The All Blacks have famously mastered resilience through a model of Red versus Blue behaviours. In Red we are overloaded, confused and at risk. Think quarter finals against France in 2007. The All Blacks realised that they had to master the Blue state: calm, clear and skilful. The shift was drilled in practice, in matches and in after match reviews. It works – mostly. In many sports, it is a duel to see who can stay in deepest Blue.
Leadership Expertise Framework
RED: overloaded, confused at risk and reactive. We default to destructive behaviour. In RED, we are operating from our reptilian brain with too much drive from the amygdala. Behaviour is reactive, rigid and fails to grasp the opportunity.
YELLOW: under pressure but focused and working hard to establish new behaviours. The amygdala is still active but we are actively focused on the effortful execution of a new behaviour. This is very expensive for the brain, awkward at first, and exhausting.
GREEN: under pressure but calm, relaxed and skilful in displaying expert patterns. The amygdala is quiet. The skill is so well practiced that you are now expert. The brain is quiet and the flow of activity is effortless. In fact, you are in flow – fast, fluid and expert.
The Science of Expertise
A huge opportunity exists for us to explore and pioneer the science of leadership expertise – What Anders Ericsson calls deliberate practice. We have barely begun to exploit what chess masters, musicians, athletes and mathematicians achieve with deliberate practice:
- Practice with specific objectives, quick feedback and intense focus
- Practice out of your comfort zone and work your motivations
- Know that practice will trump talent every time
- Work with a skilled coach
Take for example, a customer failure debriefing with the person responsible. Insight and mastery is a journey through three stages.
RED: angry, frustrated, and shouting we bawl the victim out in front of the team
YELLOW: angry but focused we debrief in private and follow process with tense discipline
GREEN: calm, focused and caring for the person, we examine the cause together and seek resolution
As leaders, we make or break leadership impact depending on how well we master the testing situations. When RED, we cause chaos. YELLOW is very difficult. GREEN delivers effectiveness – we have embedded expert skill into the process of leadership.
This is a journey of learning that demands incisive reflection, careful planning, deliberate practice, coaching, and patient mastery of the situation in focus. Deep learning occurs in the science and practice of resilience.
Define the situation
Rather than striving to be the best leader ever with all the skills, focus on the situation that can deliver the greatest gain. This may be a difficult colleague, board meetings, customer negotiation or media briefings.

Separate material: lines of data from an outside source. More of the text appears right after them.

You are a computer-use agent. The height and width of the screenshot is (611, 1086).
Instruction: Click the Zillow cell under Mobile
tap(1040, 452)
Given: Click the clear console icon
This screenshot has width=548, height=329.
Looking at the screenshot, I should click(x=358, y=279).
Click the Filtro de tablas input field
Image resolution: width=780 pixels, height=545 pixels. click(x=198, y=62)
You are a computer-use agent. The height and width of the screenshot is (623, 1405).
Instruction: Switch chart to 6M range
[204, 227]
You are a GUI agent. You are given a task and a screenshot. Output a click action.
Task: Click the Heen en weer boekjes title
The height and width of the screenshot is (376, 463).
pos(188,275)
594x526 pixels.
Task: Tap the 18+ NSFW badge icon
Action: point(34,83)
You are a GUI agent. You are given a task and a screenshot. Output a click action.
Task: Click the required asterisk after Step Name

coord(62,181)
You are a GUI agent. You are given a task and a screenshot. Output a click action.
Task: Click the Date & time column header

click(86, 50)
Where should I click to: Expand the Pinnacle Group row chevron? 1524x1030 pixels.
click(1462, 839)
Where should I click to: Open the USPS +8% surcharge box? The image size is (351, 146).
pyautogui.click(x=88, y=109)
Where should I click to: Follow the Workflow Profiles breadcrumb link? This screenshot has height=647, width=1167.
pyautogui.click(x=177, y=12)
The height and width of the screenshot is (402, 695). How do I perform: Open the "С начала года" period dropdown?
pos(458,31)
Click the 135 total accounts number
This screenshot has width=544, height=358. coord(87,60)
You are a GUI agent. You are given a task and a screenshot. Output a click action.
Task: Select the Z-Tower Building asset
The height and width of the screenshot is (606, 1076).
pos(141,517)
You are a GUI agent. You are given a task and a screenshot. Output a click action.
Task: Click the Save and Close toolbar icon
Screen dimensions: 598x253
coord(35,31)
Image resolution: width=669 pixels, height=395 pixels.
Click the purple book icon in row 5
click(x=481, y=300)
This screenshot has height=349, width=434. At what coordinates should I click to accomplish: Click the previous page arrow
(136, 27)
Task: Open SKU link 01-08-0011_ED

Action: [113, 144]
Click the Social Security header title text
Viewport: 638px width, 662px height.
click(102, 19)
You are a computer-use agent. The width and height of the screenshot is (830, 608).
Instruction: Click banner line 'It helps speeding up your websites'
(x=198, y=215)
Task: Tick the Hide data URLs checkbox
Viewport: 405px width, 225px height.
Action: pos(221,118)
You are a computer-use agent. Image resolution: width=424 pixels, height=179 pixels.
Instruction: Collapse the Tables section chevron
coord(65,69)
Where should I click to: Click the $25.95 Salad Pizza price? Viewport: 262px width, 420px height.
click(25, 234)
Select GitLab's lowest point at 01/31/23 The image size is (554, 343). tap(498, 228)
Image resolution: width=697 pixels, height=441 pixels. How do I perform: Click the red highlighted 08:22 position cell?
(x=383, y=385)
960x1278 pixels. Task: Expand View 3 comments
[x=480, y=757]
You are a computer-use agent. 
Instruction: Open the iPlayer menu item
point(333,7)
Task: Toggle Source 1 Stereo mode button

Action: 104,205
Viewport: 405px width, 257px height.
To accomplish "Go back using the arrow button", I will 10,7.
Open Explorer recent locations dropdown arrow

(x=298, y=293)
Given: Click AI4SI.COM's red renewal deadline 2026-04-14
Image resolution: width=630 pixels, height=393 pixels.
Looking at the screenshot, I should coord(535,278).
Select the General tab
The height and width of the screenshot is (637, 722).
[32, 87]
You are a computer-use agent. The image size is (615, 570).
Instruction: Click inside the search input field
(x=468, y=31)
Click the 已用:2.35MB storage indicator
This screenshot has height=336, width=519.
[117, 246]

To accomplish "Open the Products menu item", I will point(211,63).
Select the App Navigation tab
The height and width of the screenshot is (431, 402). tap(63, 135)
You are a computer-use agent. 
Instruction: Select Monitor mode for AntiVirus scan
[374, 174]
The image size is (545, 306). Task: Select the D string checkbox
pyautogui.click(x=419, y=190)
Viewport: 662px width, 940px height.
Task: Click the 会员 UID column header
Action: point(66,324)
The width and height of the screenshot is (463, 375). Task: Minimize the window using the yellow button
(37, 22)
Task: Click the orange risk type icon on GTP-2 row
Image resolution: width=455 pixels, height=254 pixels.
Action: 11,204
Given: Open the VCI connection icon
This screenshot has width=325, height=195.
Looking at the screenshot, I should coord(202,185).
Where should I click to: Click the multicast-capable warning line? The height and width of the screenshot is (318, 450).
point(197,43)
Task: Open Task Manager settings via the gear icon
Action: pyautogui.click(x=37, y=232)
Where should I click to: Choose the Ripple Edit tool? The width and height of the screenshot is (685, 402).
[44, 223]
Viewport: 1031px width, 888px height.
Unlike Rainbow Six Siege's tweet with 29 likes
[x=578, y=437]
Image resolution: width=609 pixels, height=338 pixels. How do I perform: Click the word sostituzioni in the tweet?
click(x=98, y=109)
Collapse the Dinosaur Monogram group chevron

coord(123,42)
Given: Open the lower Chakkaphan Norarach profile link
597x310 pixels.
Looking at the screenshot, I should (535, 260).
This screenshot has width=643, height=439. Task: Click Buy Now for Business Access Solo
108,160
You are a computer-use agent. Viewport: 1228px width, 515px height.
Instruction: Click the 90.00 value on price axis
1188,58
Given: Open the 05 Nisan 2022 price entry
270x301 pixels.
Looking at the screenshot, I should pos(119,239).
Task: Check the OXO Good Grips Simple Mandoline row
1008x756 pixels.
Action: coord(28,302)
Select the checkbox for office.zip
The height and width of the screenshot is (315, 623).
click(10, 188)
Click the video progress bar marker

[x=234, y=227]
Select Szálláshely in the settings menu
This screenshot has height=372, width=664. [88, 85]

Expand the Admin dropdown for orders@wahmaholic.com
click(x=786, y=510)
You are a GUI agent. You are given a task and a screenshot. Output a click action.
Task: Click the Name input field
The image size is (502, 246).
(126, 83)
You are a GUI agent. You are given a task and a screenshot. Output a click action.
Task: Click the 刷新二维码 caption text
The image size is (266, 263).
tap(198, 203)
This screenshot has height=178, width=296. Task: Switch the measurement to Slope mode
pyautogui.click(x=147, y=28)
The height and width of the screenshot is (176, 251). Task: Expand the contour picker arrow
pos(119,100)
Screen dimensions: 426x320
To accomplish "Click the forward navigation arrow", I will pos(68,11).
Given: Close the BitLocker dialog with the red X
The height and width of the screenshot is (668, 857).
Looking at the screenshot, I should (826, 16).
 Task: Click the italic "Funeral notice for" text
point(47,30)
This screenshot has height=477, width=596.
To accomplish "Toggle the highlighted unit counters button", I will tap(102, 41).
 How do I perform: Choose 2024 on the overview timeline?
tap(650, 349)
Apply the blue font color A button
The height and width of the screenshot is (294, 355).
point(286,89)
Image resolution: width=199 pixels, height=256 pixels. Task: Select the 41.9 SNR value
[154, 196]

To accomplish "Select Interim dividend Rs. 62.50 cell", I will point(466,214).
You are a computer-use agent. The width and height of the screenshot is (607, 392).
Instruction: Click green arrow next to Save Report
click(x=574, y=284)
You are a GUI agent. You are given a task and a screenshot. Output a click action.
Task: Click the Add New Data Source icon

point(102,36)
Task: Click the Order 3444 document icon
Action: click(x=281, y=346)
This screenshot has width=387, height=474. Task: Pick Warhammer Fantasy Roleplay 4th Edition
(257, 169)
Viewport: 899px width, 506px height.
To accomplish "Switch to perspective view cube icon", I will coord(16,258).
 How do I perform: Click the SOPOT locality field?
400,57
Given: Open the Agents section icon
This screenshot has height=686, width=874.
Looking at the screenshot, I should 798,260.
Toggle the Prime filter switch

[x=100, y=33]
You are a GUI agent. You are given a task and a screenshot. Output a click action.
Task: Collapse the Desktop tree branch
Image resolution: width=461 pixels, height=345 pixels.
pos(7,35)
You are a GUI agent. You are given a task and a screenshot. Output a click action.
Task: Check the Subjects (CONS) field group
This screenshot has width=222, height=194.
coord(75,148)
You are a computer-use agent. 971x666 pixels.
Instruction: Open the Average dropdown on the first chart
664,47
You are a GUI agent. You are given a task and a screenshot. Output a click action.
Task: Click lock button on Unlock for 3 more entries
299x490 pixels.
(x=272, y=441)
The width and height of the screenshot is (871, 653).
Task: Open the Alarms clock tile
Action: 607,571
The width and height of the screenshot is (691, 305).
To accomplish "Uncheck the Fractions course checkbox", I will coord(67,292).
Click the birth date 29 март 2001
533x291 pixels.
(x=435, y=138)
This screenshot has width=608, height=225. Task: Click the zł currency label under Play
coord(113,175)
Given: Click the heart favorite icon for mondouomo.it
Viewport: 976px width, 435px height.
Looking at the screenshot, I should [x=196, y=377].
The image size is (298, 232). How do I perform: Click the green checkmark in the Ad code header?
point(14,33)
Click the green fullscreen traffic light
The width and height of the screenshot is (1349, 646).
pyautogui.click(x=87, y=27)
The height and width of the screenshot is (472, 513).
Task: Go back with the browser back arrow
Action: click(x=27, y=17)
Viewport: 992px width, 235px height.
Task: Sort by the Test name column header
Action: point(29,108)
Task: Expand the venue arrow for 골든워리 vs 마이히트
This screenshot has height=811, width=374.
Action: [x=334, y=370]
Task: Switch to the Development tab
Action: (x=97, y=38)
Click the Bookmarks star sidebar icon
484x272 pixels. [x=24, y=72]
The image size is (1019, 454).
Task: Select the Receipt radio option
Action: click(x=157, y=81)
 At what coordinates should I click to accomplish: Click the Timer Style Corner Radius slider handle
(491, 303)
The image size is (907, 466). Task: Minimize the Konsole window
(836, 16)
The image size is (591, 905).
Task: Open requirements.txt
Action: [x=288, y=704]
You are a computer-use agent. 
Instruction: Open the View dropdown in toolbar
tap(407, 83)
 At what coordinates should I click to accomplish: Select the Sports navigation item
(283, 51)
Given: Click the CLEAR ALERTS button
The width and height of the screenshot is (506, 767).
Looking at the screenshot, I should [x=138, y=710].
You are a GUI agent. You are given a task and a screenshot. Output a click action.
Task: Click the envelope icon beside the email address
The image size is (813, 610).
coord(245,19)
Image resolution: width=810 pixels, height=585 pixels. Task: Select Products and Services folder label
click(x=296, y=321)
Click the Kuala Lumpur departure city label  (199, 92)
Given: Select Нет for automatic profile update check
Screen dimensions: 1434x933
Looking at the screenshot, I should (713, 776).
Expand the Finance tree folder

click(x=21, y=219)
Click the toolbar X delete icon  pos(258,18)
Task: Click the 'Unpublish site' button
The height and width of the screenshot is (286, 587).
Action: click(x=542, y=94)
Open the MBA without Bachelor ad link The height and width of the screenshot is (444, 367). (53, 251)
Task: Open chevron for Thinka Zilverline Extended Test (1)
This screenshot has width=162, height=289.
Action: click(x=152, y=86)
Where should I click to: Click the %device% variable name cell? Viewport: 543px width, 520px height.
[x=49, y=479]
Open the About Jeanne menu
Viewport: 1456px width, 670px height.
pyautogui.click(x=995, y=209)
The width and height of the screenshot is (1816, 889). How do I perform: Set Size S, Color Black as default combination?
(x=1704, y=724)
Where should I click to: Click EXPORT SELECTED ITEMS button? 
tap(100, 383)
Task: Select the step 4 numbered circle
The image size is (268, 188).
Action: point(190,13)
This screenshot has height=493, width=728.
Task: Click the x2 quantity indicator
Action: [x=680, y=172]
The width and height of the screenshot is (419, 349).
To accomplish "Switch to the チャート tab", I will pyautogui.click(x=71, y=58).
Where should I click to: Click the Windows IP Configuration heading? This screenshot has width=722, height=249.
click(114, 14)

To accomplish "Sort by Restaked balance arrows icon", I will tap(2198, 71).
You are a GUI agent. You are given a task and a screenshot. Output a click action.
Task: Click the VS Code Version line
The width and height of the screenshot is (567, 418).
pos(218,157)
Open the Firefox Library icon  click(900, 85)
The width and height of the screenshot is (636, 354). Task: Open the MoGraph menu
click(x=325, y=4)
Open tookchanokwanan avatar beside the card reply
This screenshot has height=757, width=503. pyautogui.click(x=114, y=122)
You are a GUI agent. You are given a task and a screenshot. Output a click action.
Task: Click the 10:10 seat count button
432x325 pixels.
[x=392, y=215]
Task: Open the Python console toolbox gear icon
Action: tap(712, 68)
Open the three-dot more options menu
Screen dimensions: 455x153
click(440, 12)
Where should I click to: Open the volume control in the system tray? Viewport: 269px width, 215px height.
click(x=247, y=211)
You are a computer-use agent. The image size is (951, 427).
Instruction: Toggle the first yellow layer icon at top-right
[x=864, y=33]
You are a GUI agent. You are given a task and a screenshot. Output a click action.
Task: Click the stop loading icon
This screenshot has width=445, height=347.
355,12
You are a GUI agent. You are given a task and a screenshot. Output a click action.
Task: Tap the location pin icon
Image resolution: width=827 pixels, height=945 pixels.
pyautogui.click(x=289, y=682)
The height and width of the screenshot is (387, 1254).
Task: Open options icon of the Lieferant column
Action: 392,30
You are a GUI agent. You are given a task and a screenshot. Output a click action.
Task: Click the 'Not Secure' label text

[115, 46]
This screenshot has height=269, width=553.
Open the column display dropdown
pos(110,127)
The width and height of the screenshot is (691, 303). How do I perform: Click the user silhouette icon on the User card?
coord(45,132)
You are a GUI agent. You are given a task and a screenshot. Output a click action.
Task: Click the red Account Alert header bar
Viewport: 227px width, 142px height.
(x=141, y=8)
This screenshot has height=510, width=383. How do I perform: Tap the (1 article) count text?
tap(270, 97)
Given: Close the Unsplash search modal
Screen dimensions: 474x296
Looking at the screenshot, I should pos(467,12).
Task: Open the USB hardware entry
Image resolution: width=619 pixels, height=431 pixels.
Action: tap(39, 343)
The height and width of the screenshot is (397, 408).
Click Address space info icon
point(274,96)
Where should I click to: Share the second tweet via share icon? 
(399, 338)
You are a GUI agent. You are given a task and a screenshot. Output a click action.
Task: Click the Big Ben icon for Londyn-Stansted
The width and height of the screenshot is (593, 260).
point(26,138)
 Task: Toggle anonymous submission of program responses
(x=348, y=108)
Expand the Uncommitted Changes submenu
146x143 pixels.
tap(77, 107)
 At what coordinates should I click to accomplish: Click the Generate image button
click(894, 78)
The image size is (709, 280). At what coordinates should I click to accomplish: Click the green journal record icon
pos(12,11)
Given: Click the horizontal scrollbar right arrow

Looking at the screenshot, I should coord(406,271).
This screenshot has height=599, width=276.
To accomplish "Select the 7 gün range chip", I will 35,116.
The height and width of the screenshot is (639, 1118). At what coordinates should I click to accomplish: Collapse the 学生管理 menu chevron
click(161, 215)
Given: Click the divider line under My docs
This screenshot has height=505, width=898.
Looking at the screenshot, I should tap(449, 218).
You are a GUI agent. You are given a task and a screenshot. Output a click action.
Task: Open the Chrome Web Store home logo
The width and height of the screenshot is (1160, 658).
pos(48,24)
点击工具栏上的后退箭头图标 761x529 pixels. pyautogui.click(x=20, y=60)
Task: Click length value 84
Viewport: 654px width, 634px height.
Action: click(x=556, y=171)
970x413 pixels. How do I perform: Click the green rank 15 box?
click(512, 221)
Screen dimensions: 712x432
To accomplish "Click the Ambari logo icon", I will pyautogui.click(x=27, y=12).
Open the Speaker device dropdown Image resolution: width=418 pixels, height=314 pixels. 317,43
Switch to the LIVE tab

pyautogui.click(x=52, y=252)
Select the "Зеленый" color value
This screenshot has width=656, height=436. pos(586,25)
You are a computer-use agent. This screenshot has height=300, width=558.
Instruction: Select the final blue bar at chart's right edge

Accurately describe your current level of performance
Let’s say you know the board doubts your ability on an issue. You are anxious and flustered in board meetings. At times you are RED, leading to stuttering, frustration and poor articulation of your plan. Sometimes you are YELLOW and it is really challenging to stay calm, focused and tuned into the board.
Visualise clearly the specific behaviour and outcome you seek
In the board situation, craft a clear vision for being calm, focused and tuned into the board. Feel what it is like to win their respect, attention and confidence. Hear your words clearly articulated around your plan with humour, flexibility and concern for their needs. GREEN.
Define and focus on the competencies you need to master
In this case, we are dealing with high level competence and complexity. A combination of tactical calm, empathy, presence and influence. Start with the highest impact change. Let’s say that is demonstrating deep calm and personal presence. This is your first practice point. Say that it is fluctuating between YELLOW and RED. The specific goal to practice is staying calm and holding your presence in an intimidating, high consequence situation.
Seek out strengths you can build on
Lean on a situation where calm and presence come naturally. You are at GREEN. Explore how you can take that skill and memory into the board situation.
Get a coach to rehearse, practice and drill the new behaviours
Find a coach or team willing to work with you in rehearsing tactical calm and presence under pressure. Use role play and specific questions to be tested by the “board” while you work on holding calm presence during your response. Be prepared to drill the practice many times. Athletes do this all the time. Leaders far too infrequently. With practice, you will experience more GREEN and less RED.
Get feedback, define improvements and practice again
Engage the situation and find a “friendly” on the board to give you feedback. Take your learning back to the coach. Refine the focus, drill the detail and try again.
Step by step, master leadership expertise by moving from RED, to YELLOW and to GREEN – one situation at a time. Remember the long-term strategy. Pick your battles, conserve energy and don’t be afraid to confront the hard stuff.